Professor Medical College of Wisconsin Wauwatosa, Wisconsin, United States
Background: Preterm infants with bronchopulmonary dysplasia (BPD) receive complex multidisciplinary supports to improve health outcomes after neonatal intensive care unit (NICU) discharge. However, complex follow-up care can be challenging for families. Socioeconomic and racial disparities that increase risk of preterm birth likely also impact discharge preparation and use of follow-up care. A framework to understand barriers and facilitators to follow-up care for infants with BPD could help understand the impact of interventions in this population. Objective: To understand barriers and facilitators to follow-up care for infants with BPD. Design/Methods: Qualitative study of parents and clinical stakeholders caring for infants with BPD after NICU discharge.

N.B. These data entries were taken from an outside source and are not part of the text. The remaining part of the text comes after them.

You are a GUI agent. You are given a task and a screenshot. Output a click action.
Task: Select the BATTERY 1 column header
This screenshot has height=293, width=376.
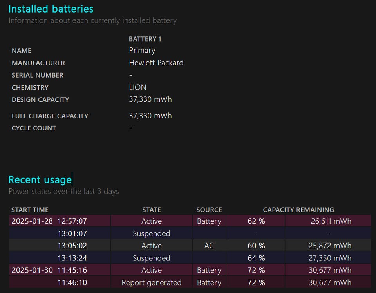tap(145, 39)
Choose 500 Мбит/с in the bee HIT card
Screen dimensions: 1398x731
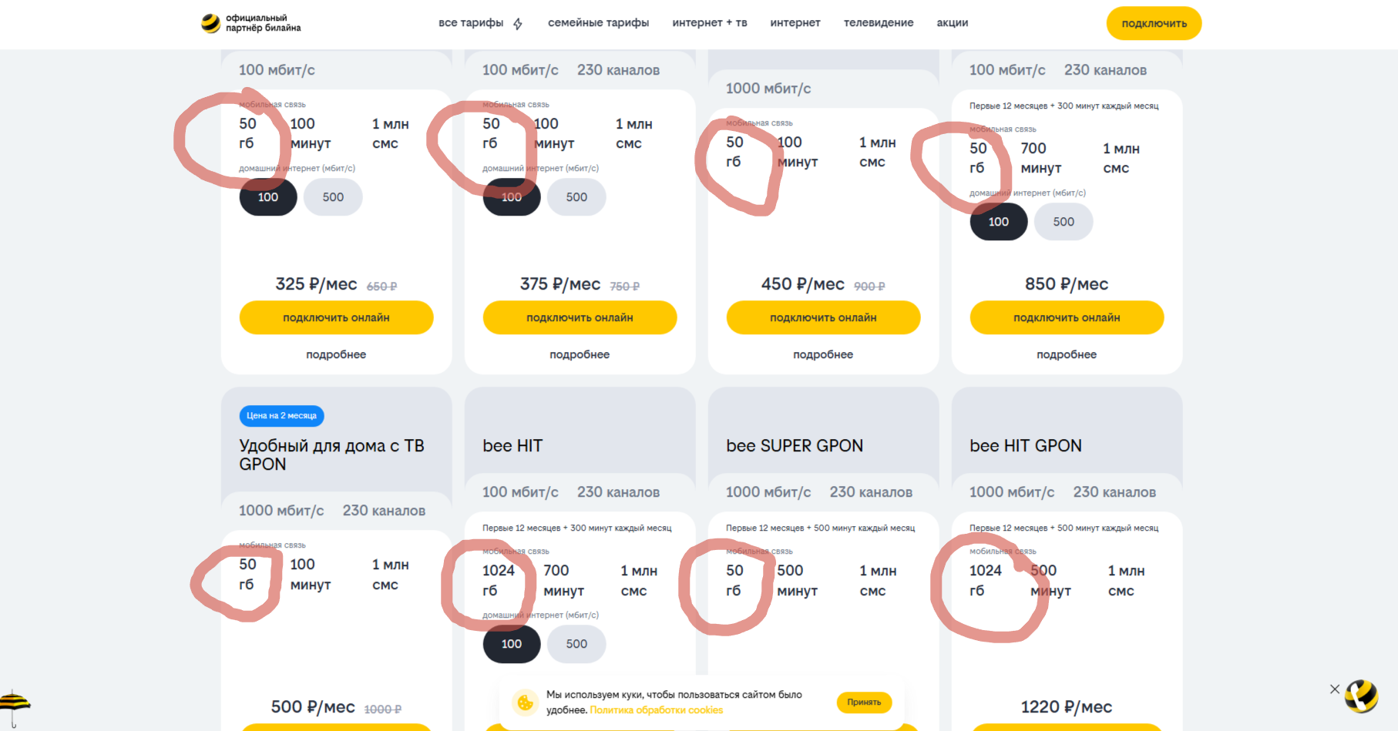(576, 644)
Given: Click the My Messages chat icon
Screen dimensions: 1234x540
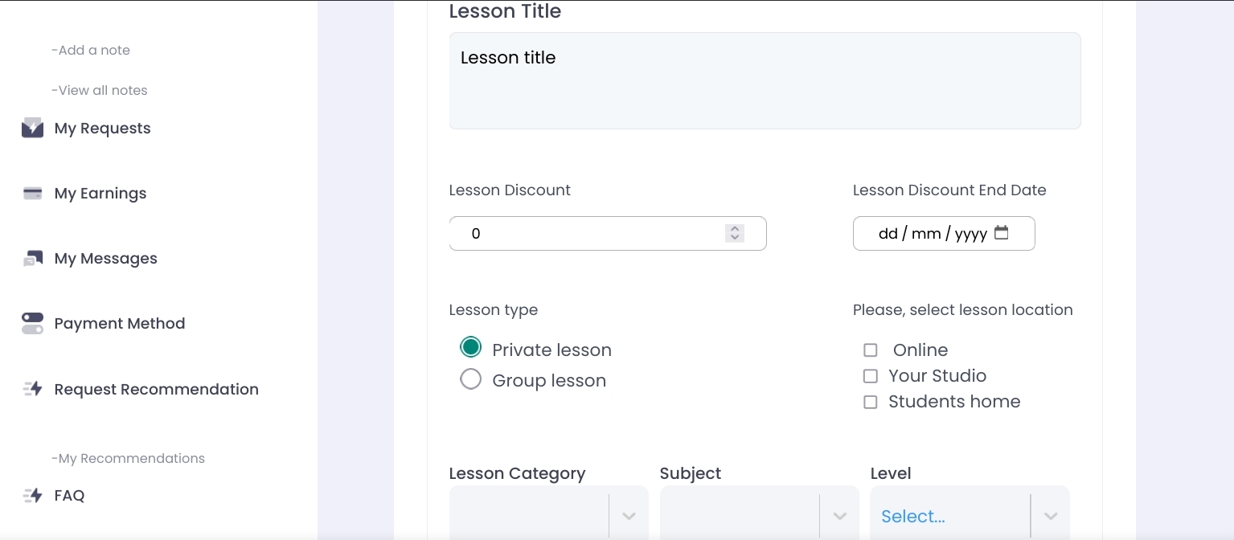Looking at the screenshot, I should pos(32,259).
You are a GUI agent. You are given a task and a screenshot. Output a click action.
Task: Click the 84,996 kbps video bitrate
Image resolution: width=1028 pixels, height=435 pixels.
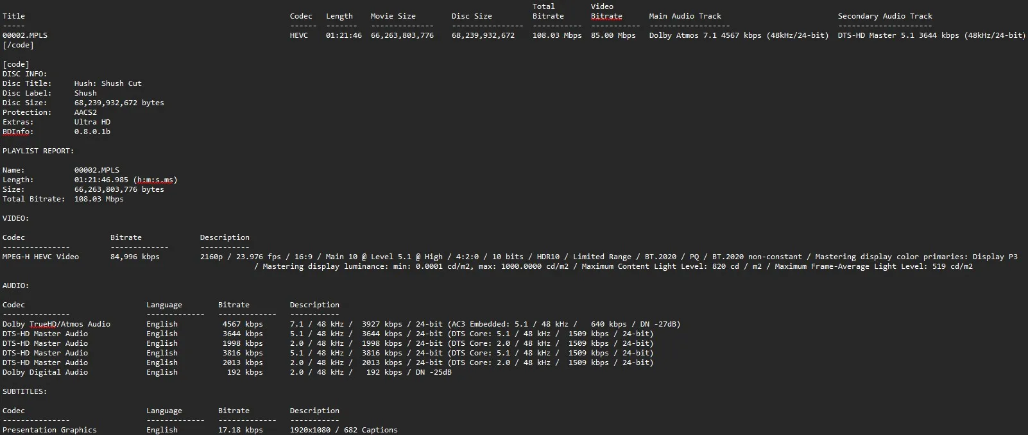click(x=135, y=257)
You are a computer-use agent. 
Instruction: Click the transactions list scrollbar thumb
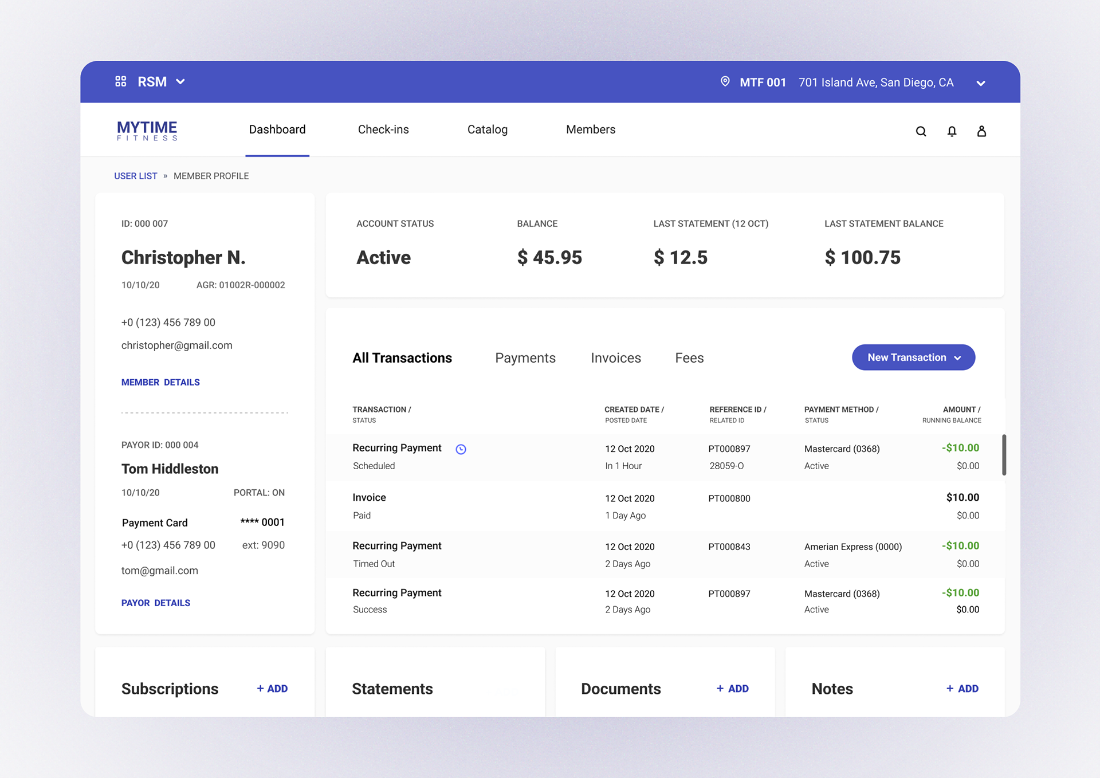point(1004,455)
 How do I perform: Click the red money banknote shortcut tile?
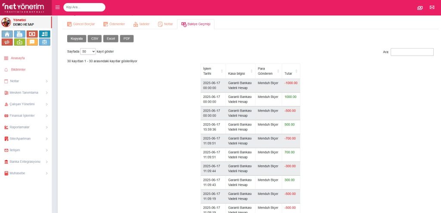pyautogui.click(x=32, y=34)
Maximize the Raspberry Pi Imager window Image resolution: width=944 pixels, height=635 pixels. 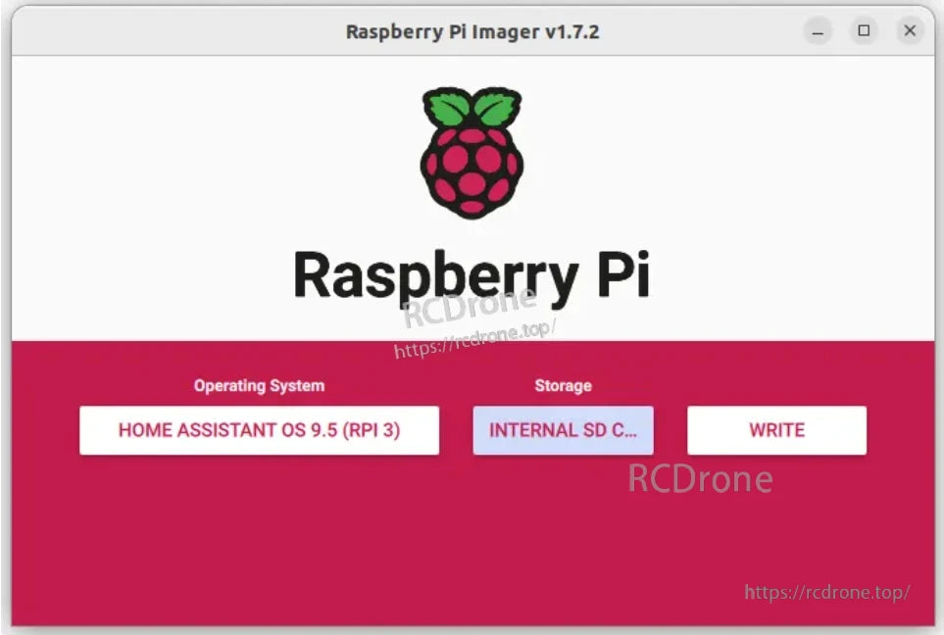[864, 30]
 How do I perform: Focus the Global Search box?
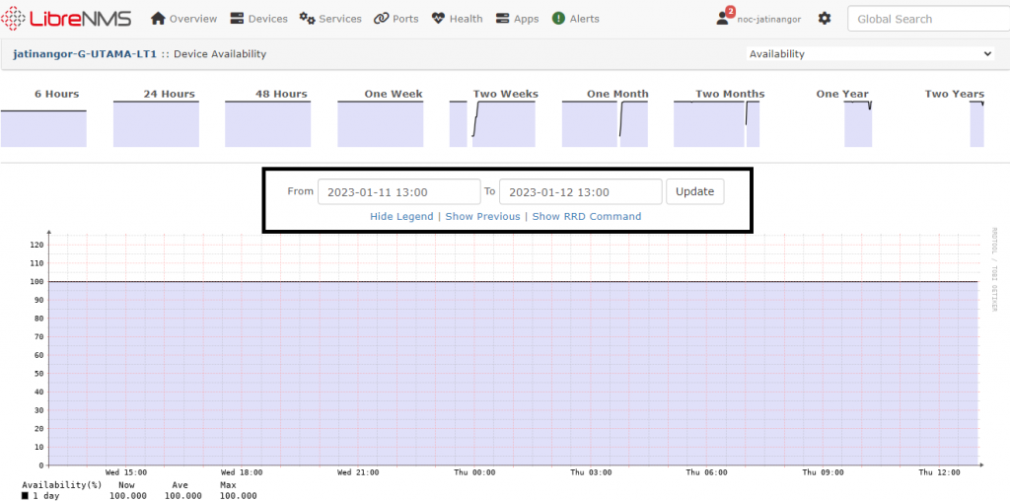click(922, 19)
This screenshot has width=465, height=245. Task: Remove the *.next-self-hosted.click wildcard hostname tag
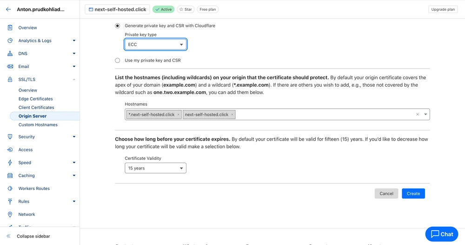coord(178,115)
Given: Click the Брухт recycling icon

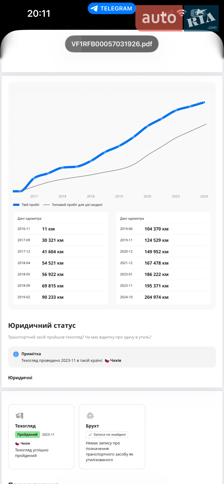Looking at the screenshot, I should click(x=90, y=415).
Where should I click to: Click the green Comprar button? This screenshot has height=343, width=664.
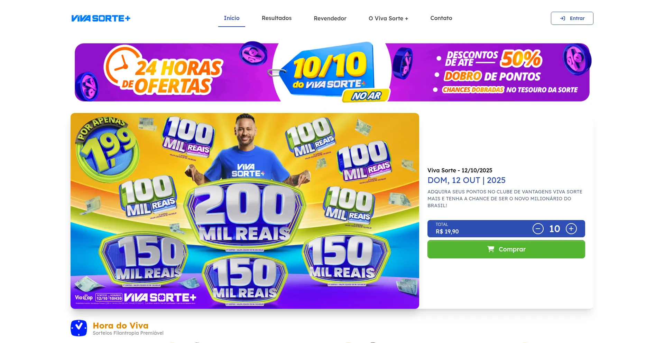[506, 249]
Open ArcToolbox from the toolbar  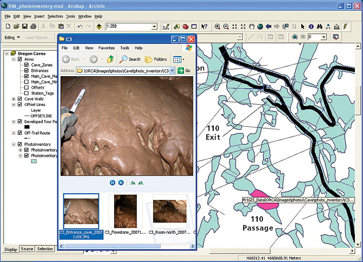(x=185, y=27)
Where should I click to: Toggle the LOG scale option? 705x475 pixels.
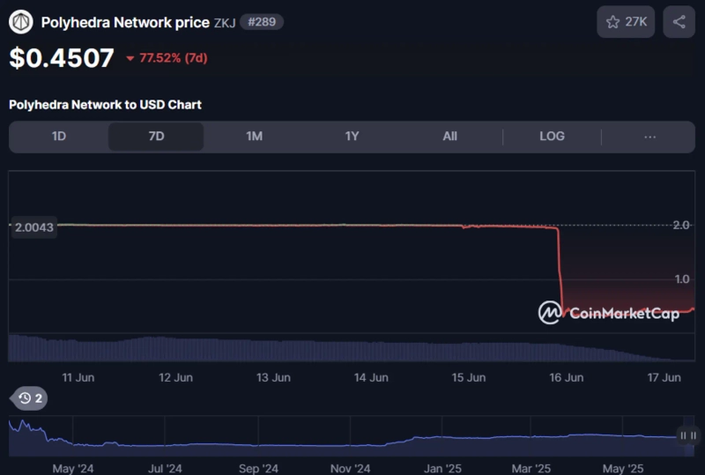[x=552, y=137]
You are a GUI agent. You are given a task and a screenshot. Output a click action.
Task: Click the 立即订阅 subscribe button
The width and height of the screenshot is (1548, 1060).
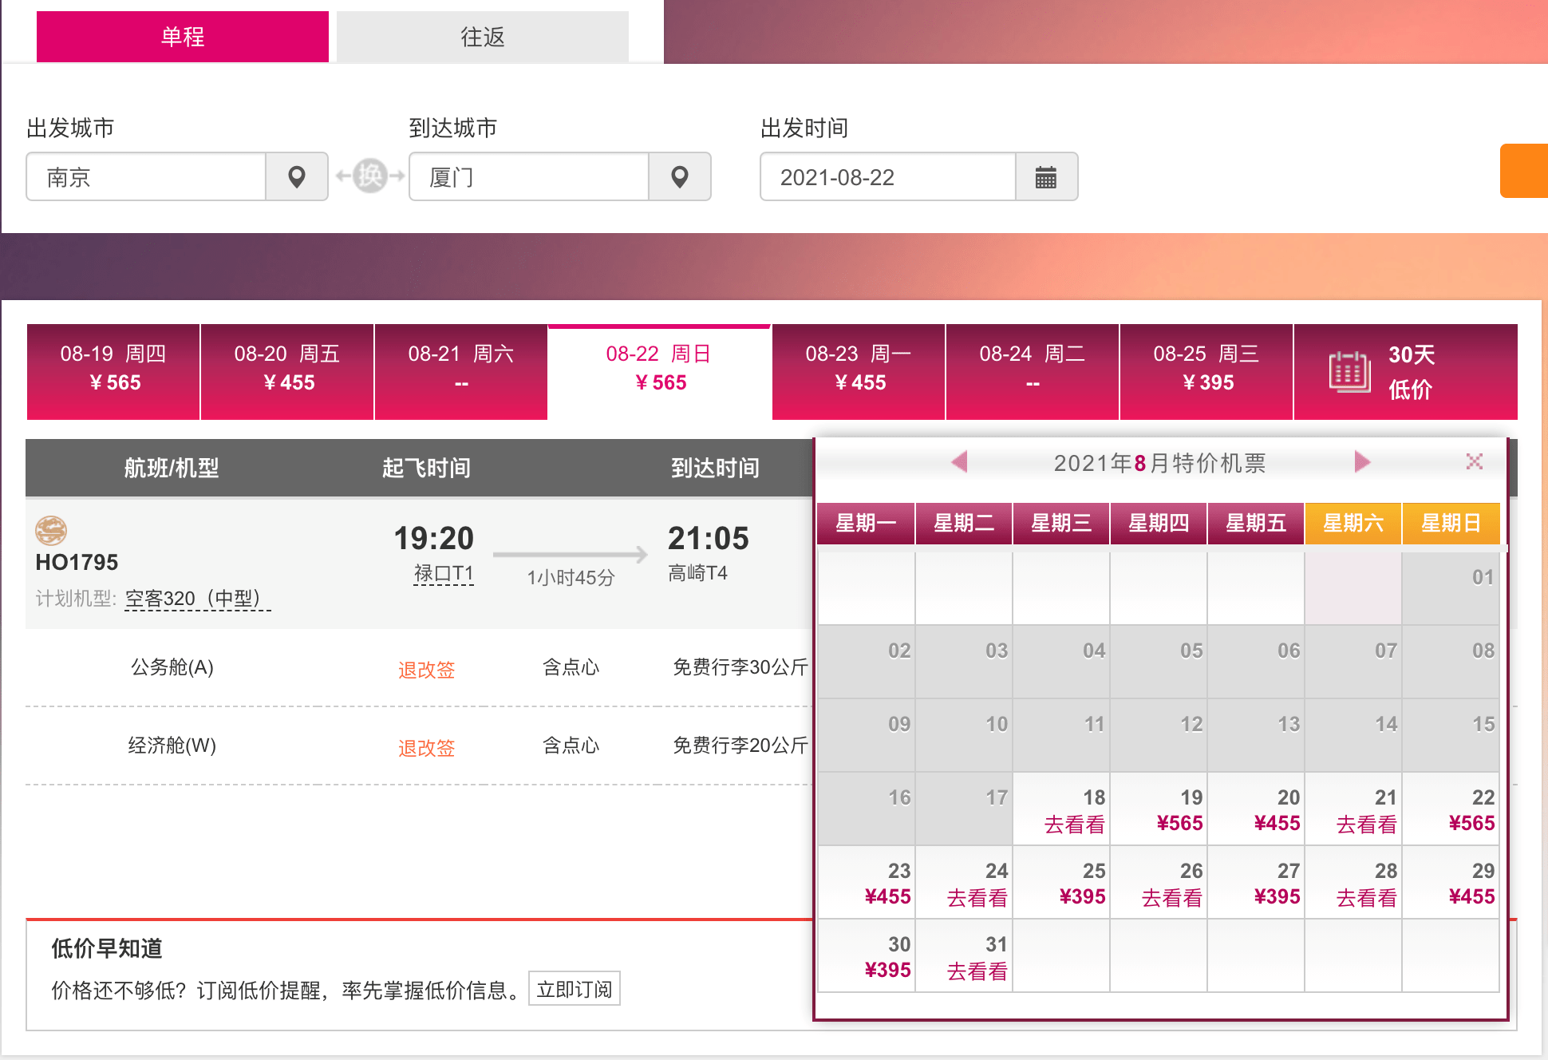pos(575,989)
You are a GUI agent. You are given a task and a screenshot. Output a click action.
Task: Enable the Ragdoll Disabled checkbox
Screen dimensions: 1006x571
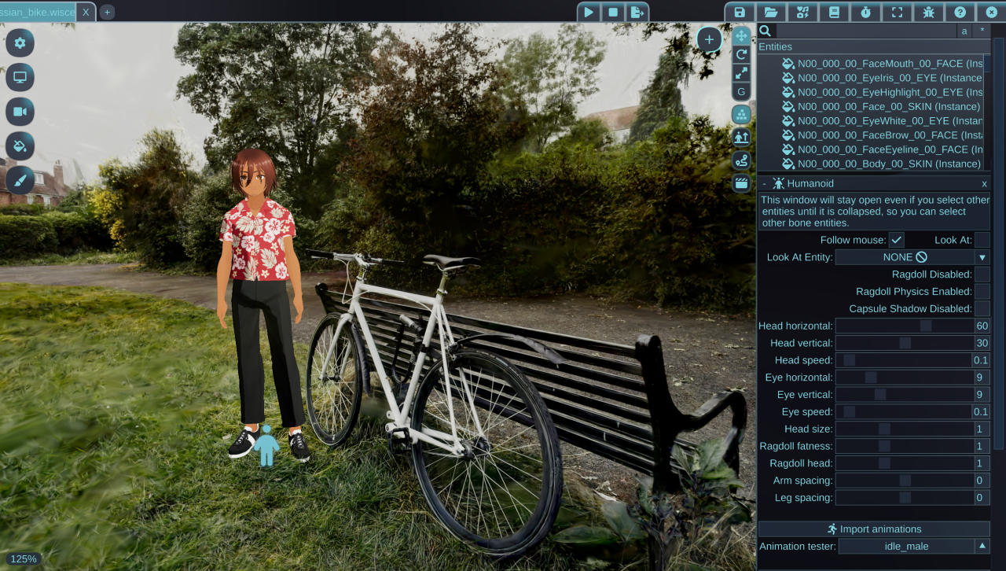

The interview guide was developed by a mother of a former 23-week preterm infant, neonatologist, pulmonologist, nurse, and qualitative researcher. Purposive sampling obtained a heterogenous sociodemographic and professional cohort. Subjects discussed their experience with BPD, barriers to care, caregiver quality of life and health education. Interviews were audio-recorded, transcribed and coded. Thematic analysis was used. Results: Eighteen parents and 20 stakeholders completed interviews. Parents represented a range of education, income, race and ethnicity; stakeholders represented specialty and primary care, social work, care coordination and community services. Two primary themes of family- and system-level barriers and facilitators were identified. Family themes (Table 1) included pragmatic barriers such as transportation, finances, and childcare, and family capacity barriers such as caregiver support (trained second caregiver), social isolation (minimize infectious exposure), and parent mental health (emotional toll of caregiving). System level themes (Table 2) included educational issues such as self-efficacy, understanding of expected patient trajectories, and the value of follow-up care; system barriers and facilitators included provider and support service access, care coordination, and role confusion (pediatrician vs. specialists). Constructs of social determinants of health, health literacy and disease complexity connected these themes (Figure 1). For example, financial barriers limit in-person communication which limits second-caregiver training and family education.
Conclusion(s): Convergence by families and stakeholders on individual and system-level barriers and facilitators inform a conceptual framework for measurement and quality improvement initiative to improve NICU to home transitions for complex infants such as those with BPD.